Riedl, M. J., El-Masri, A., Trauthig, I. K., & Woolley, S. C. (2024). Infrastructural platform violence: How women and queer journalists and activists in Lebanon experience abuse on WhatsApp. New Media & Society
Link: https://doi.org/10.1177/14614448241248372
Open access: Yes
Notes: Platform features afford various forms of violence—for example, a blocking feature can be turned into a silencing weapon, or an emoji reaction tool can be used to naturalize abuse. To investigate how specific platform features are used for various enactments of violence, Riedl and colleagues set to explore the experiences of women and queer journalists and activists in Lebanon around violence on Whatsapp. To explore this, they outline the concept of infrastructural platform violence, where they aim to connect two modalities of harm: “(1) violence propagate on platforms, wherein platforms serve as a communicative and technological avenue for perpetrators to target their victims, and (2) violence propagated by platforms, wherein a platform’s infrastructure neglects—or does not sufficiently protect—vulnerable user populations.” (p. 2-3). In their study, they found that WhatsApp’s features are used to propagate and enact various forms of gendered violence, which results in severe individual and societal impacts with little response from platforms. Overall, this is an important study to bridge the gap between violence enacted on platforms and violence enacted by platforms—a critical step in understanding and addressing the complex contemporary ecologies of harm in our postdigital landscape.

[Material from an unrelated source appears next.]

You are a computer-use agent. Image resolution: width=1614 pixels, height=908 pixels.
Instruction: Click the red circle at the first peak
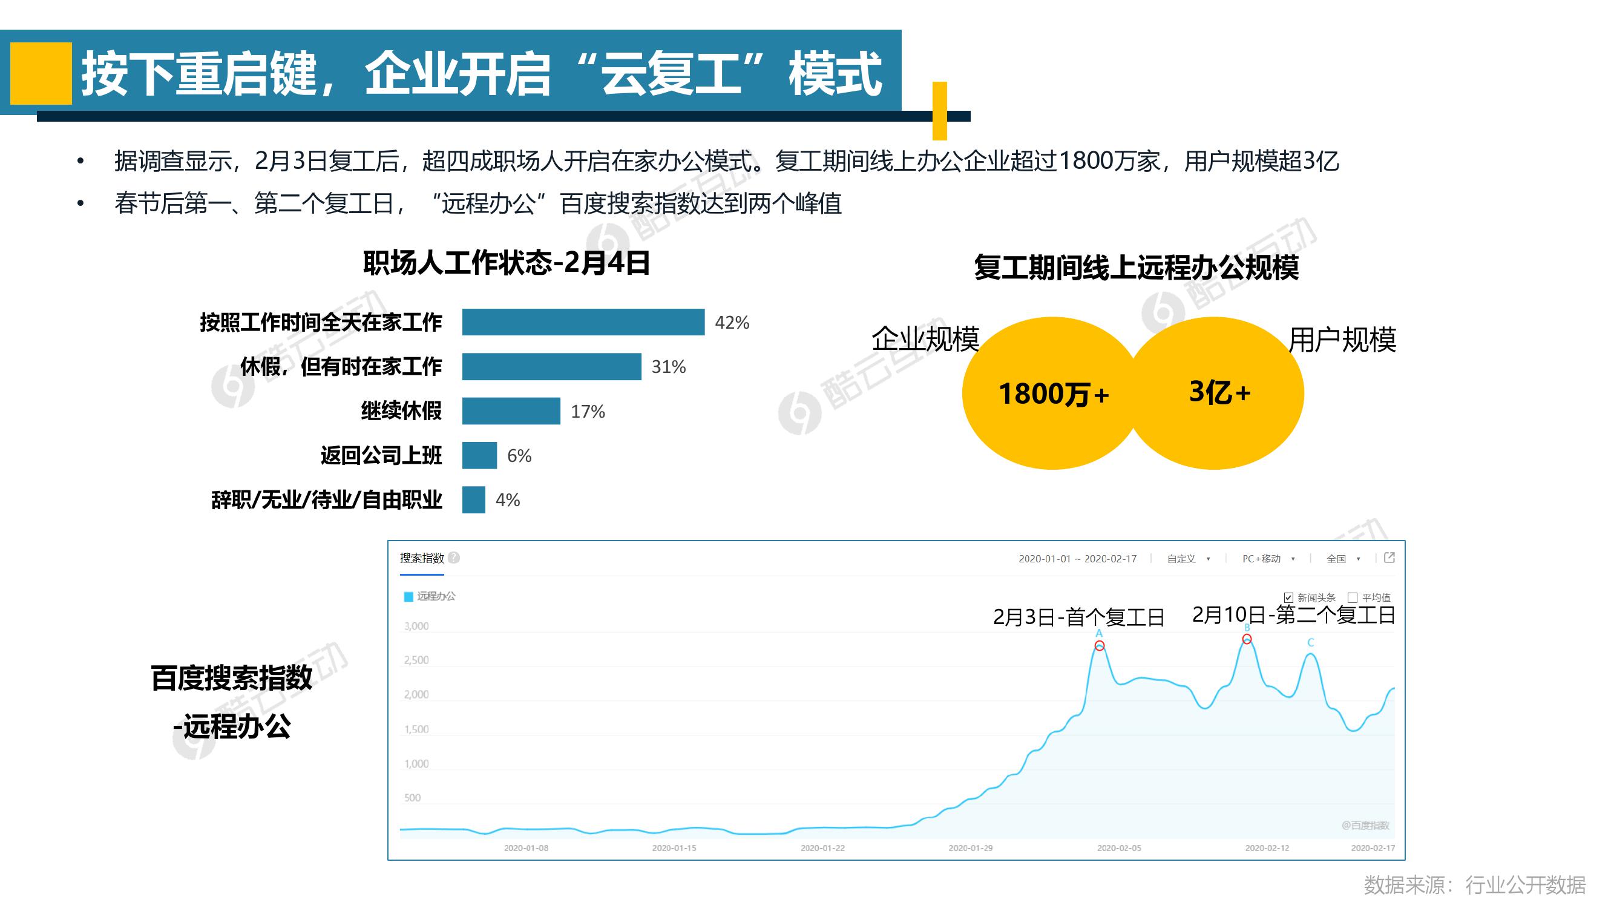click(x=1100, y=646)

Abstract: Technology-facilitated abuse and violence disproportionately affect marginalized people. While researchers have explored this issue in the context of public-facing social media platforms, less is known about how it plays out on more private messaging apps. This study draws on in-depth interviews with women and queer journalists and activists in Lebanon to illustrate their experiences of infrastructural platform violence on WhatsApp. Specifically, we distinguish between identity-based violence propagated on platforms, and violence propagated by platforms due to infrastructural neglect of vulnerable populations. Our results document how perpetrators employ the affordances of WhatsApp in harmful ways. We highlight the individual emotional and reputational toll of doxxing and harassment campaigns. The study also showcases the societal ramifications of silencing and self-censorship, as well as infrastructural platform failures. Findings underscore the need to shift attention in platform studies toward populations and geographies whose safety has systemically been neglected by technology companies.